The following are said to be advantages of the Californian option:-
- Makes it easier for start-ups to be created, and enables the “diffusion of skills and ideas between companies and regions, which can in turn impact economic growth”.
- Increased efficiency of labour markets generally – as skills and experience will be spread further and wider.
- Certainty for all parties as to their legal position.
In inviting comment on the Californian option, the Government has said that they recognise that a ban would need to be clearly defined and may contain exemptions. It also conceded that there was a need to protect employer’s legitimate interests and has consequently opened the floor to “views on targeted and specific reforms to post termination non-compete clauses”.
Although many may view the Californian way of life to be an aspiration, it is very unlikely that this approach to non-compete clauses will be popular among UK employers seeking to protect their businesses and business assets. Some legal commentators have also suggested that the total abolition of non-compete clauses may actually result in fewer enterprises being based in the UK – for there would be less to deter staff turnover, and less to prevent key individuals from joining a competitor or using their experience to set up on their own.
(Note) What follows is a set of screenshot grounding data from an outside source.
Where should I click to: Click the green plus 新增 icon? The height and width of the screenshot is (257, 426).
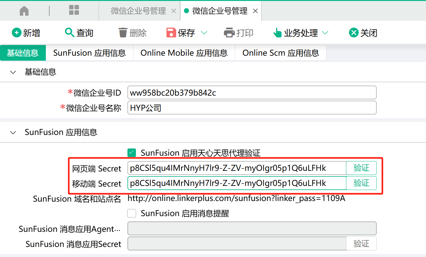[16, 33]
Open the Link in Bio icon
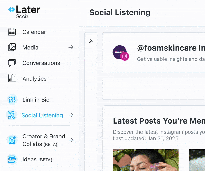This screenshot has width=205, height=171. click(x=12, y=99)
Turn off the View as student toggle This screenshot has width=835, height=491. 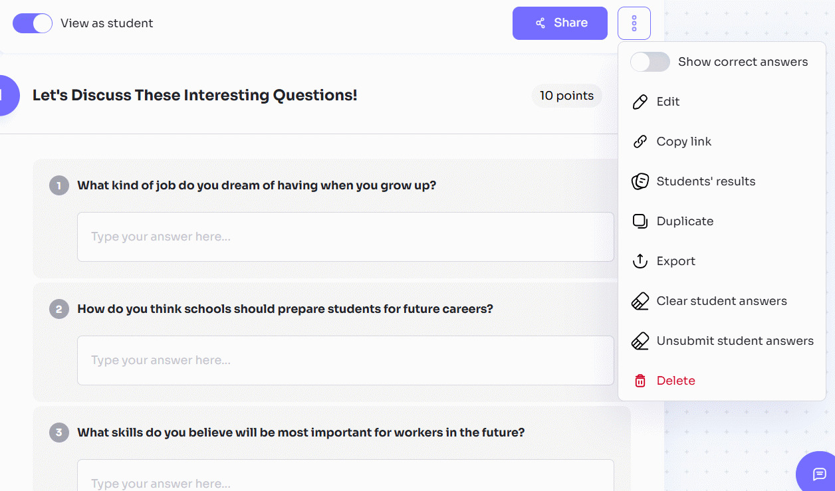[x=33, y=23]
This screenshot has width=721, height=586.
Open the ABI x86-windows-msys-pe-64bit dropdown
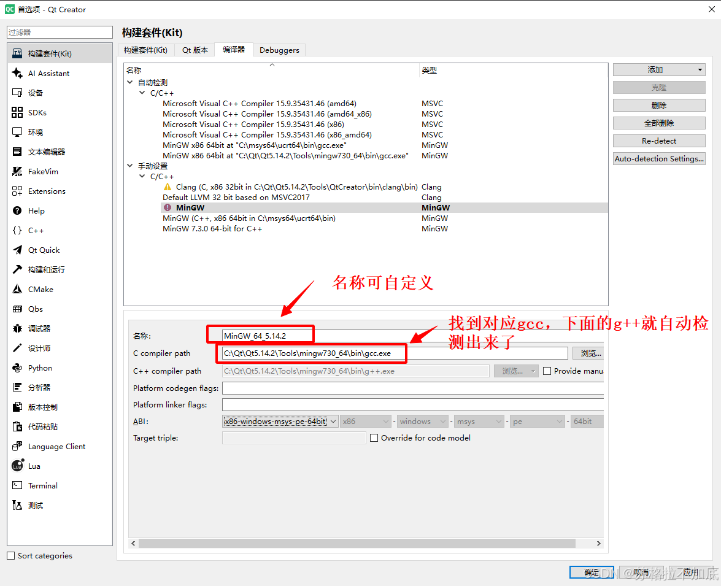280,422
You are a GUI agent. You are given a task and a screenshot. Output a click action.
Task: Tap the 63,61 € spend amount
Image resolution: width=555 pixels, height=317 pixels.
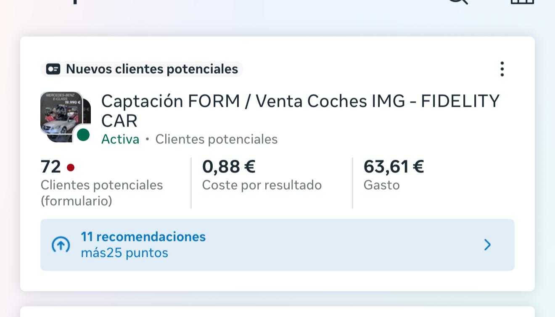coord(394,166)
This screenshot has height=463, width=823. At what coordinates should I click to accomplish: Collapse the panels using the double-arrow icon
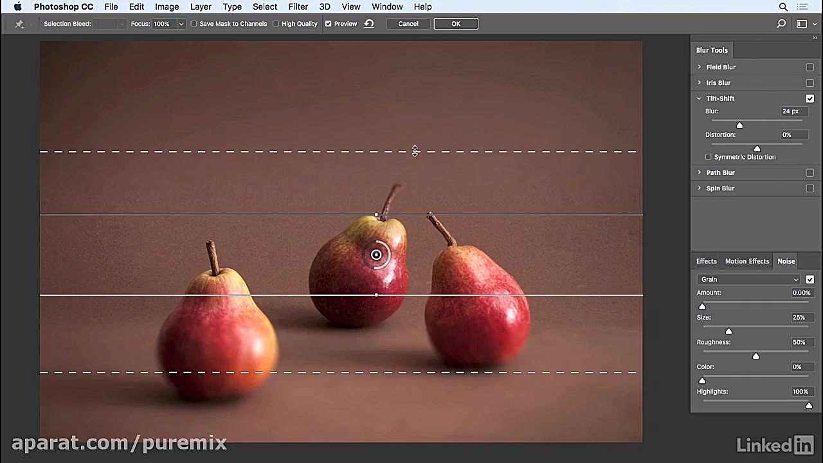tap(815, 38)
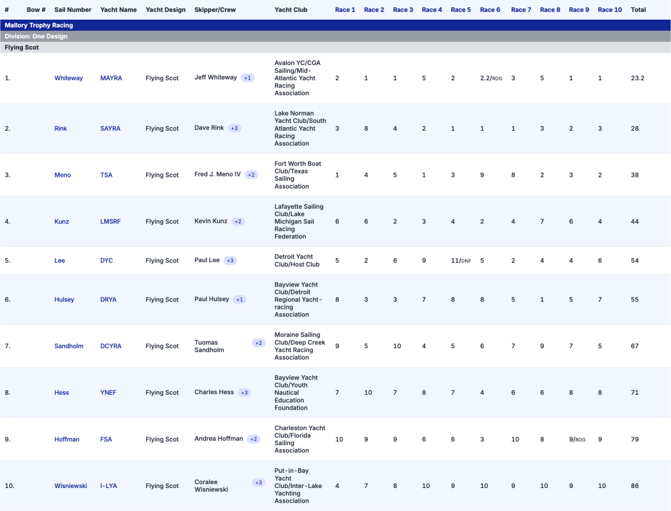Open the MAYRA yacht name link
The image size is (671, 511).
111,78
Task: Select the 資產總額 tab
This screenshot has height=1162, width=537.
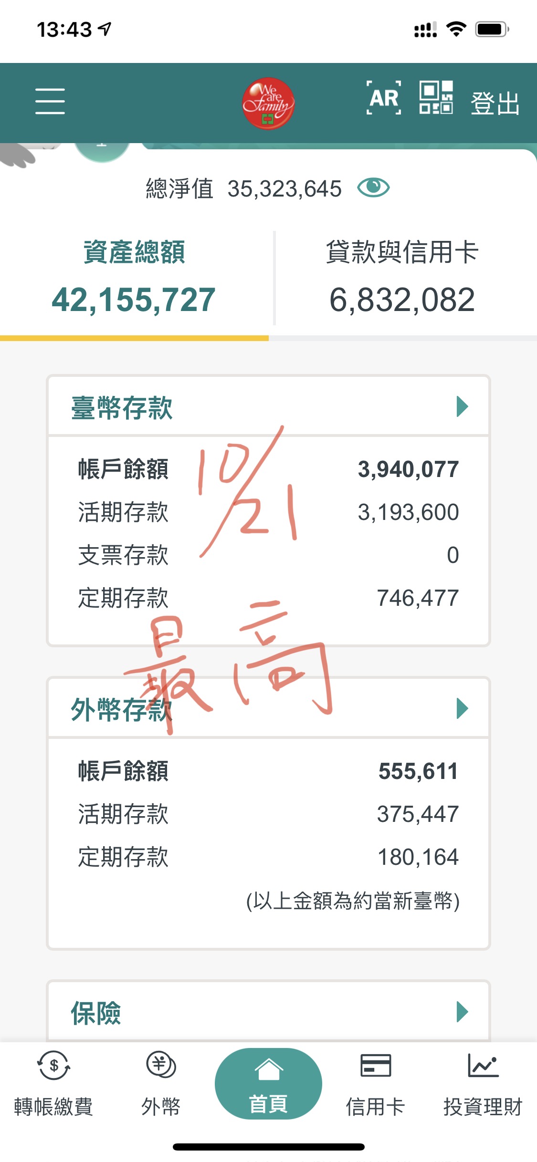Action: tap(134, 277)

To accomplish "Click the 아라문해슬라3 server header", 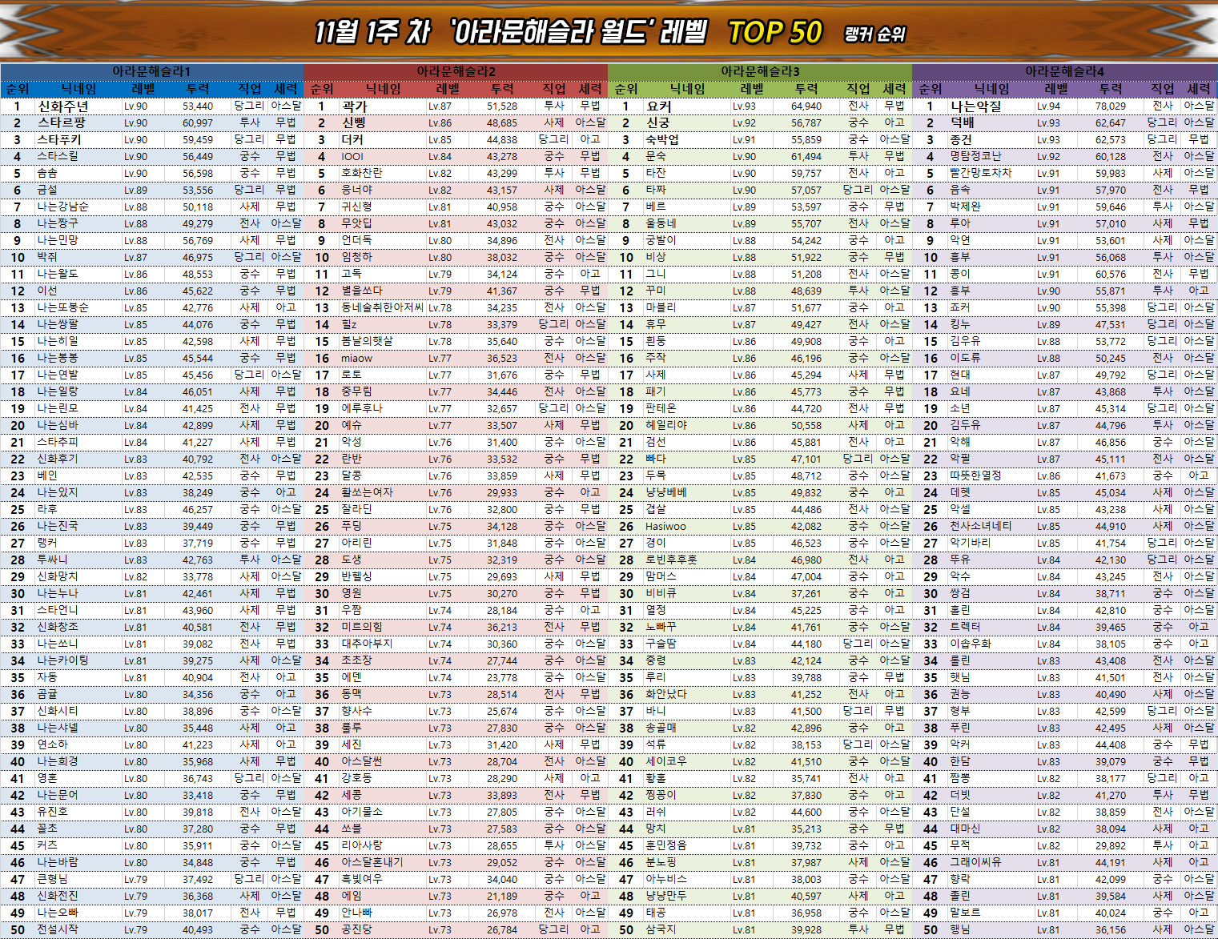I will pos(760,71).
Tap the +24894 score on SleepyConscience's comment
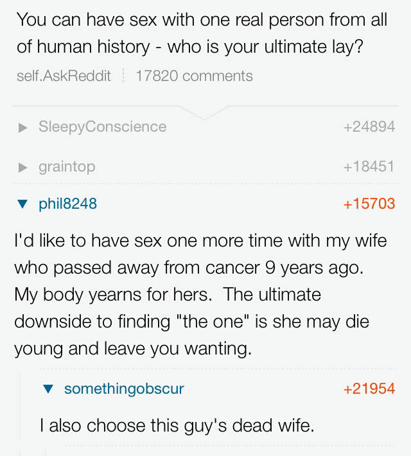Screen dimensions: 411x456 click(369, 127)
The Continental approach may also be unlikely to gain much fandom among UK employers, as this option entails greater expense for employers trying to protect their interests due to the requirement to pay ongoing “compensation”. However, in some sense this may be counteracted by the greater certainty provided to the employer of the enforceability of the restriction in question. Employers navigating the current system often have to seek specialist advice and/or an injunction to enforce a PTR, and a clearer position might reduce the costs associated with these steps.
Employers may be supportive of a new requirement to provide details of the non-compete arrangement in exact terms to an incoming employee from the outset (one of the “complementary measures” detailed in the consultation) – as this is likely to promote clarity and avoid misunderstandings.
The last time the Government undertook a consultation exercise into the law and practice of PTRs the preponderance of responses was that the delicate balance represented by the common-law approach worked well and should be left alone (and no action was taken). It remains to be seen whether the return to consultation a mere 4 years later presages a more interventionist approach this time round.